Retrieve data from three different unrelated collections in a single query

Hi everyone,

Question:

i’m using the Node MongoDB driver. I’m trying to determine whether i should write a single query that gets data from three collections or whether the database needs to have one collection with references or embedded documents etc… that joins these three unrelated collections.

User case:

During search i get an array of objects, i take the first 10 from the array, each object is meta data about a document belonging in one of the three collections.
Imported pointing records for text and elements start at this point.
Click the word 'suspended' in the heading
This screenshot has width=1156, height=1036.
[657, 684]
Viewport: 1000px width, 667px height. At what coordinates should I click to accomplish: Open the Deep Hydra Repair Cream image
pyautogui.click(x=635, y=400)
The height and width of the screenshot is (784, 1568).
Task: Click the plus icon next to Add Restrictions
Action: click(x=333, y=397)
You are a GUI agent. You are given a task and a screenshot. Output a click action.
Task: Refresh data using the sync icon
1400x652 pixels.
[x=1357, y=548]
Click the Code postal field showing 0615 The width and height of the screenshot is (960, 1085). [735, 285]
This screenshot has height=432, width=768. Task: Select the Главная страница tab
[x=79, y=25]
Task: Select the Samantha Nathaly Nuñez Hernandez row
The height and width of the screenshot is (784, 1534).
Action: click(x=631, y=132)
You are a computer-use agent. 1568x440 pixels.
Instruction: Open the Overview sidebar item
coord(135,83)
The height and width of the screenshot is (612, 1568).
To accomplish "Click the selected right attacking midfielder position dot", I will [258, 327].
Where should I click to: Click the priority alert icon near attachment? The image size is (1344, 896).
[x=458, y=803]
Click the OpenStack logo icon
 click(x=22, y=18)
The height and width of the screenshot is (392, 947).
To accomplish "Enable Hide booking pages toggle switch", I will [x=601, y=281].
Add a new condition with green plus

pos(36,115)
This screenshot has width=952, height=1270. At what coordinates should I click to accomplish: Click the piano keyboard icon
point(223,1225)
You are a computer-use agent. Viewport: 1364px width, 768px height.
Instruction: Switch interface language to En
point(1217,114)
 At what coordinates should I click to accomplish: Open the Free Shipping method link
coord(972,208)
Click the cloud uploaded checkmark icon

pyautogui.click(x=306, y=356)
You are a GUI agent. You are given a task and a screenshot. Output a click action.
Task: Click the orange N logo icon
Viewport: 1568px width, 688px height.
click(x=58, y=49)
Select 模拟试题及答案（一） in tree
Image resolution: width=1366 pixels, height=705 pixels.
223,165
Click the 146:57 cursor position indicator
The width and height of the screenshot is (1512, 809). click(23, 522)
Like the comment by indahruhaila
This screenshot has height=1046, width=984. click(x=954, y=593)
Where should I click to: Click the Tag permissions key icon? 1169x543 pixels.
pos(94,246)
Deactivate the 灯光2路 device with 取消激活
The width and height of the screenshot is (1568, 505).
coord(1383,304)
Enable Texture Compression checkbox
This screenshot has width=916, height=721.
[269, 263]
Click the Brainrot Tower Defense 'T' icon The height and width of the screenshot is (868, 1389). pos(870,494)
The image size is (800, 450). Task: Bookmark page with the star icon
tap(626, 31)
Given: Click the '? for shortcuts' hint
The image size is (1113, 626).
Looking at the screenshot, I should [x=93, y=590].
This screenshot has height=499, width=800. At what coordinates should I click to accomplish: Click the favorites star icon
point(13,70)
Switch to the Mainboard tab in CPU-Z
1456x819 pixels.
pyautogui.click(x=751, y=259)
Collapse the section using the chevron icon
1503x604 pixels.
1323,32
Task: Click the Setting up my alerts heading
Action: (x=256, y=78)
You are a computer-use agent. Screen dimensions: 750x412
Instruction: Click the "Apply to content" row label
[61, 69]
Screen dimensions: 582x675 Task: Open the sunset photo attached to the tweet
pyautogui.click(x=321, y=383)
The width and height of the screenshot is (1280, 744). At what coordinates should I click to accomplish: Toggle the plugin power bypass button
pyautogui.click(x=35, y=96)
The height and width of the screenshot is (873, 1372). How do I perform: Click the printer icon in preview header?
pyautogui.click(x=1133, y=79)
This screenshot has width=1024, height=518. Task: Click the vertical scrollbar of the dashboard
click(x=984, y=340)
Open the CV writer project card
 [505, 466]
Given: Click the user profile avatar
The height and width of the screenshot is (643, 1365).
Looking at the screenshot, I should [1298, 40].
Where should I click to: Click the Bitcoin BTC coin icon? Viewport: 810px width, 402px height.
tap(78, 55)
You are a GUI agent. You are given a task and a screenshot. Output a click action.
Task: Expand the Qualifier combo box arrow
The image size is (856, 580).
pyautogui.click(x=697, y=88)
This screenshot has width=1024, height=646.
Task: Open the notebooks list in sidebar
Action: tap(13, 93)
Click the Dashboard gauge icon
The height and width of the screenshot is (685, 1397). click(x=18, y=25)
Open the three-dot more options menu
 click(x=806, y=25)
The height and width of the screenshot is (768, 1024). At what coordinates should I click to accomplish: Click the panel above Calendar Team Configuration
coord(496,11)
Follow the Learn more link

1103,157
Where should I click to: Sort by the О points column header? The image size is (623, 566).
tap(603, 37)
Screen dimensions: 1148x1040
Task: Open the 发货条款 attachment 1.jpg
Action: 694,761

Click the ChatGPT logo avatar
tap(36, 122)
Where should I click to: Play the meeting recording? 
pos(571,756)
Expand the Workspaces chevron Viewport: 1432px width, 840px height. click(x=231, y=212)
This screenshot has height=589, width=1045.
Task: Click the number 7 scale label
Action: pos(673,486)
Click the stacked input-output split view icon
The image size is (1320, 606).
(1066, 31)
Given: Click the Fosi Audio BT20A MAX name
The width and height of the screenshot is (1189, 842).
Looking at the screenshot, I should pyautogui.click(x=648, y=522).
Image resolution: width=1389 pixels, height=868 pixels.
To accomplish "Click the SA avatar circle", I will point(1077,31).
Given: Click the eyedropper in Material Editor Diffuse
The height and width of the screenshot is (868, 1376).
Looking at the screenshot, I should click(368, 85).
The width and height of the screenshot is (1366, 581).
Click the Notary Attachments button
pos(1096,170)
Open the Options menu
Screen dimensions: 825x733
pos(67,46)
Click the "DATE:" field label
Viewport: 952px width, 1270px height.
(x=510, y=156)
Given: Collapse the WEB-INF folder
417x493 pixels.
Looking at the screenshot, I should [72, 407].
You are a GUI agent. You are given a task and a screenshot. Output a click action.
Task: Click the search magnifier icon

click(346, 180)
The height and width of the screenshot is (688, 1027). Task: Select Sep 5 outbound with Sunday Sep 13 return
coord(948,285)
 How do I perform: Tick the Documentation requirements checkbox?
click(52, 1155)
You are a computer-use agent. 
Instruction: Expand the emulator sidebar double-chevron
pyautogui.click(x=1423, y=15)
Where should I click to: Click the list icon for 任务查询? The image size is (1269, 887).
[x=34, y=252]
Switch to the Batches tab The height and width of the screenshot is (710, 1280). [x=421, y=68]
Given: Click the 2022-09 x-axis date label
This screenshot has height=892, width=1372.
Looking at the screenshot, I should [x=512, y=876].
The collections are unrelated but have some common fields and this meta data is the only way to go get information at later stages.

For example, during search i get and store this array in React state (see example object below), then when the user clicks on a search result, i have to go and loop inside this array so that i can go grab the relevant metadata to be able to retrieve more content…

Example Object inside Array of Objects (Meta data):

[{
  collection: 'pmc_test',
  id_field: 'id_int',
  id_type: 'int',
  id_value: 2657156
},
{
  collection: 'arxiv',
  id_field: 'id_int',
  id_type: 'int',
  id_value: 2651582
},
{
  collection: 'crossref',
  id_field: 'DOI',
  id_type: 'string',
  id_value: "10.1098/rsbm.1955.0005"
},
 ...] // different collections, usually passed with 10 objects

However to display the 10 search results to begin with i have to loop over each object in the array, modify and run a query which could result in 10 separate queries. So i can at least minimise this by doing 3 queries using the $in operator and provide three arrays of IDs representing each collection.

However this is still multiple queries, i have to go to the 1st collection, then 2nd collection, then 3rd collection and then combine all the results together for display search results. This is what i’m trying to avoid. This is how each of the three collections roughly look like.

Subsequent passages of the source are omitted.